Exercise requirements
Find the word "Open" in the records and copy every line where it occurs.

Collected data
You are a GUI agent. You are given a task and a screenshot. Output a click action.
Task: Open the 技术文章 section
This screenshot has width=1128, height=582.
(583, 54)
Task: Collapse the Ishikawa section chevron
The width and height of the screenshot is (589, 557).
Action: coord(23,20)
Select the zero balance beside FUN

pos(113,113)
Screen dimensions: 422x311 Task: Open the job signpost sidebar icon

Solution to the problem
Task: Open the 技术文章 section
Screen dimensions: 422x311 Task: Open the job signpost sidebar icon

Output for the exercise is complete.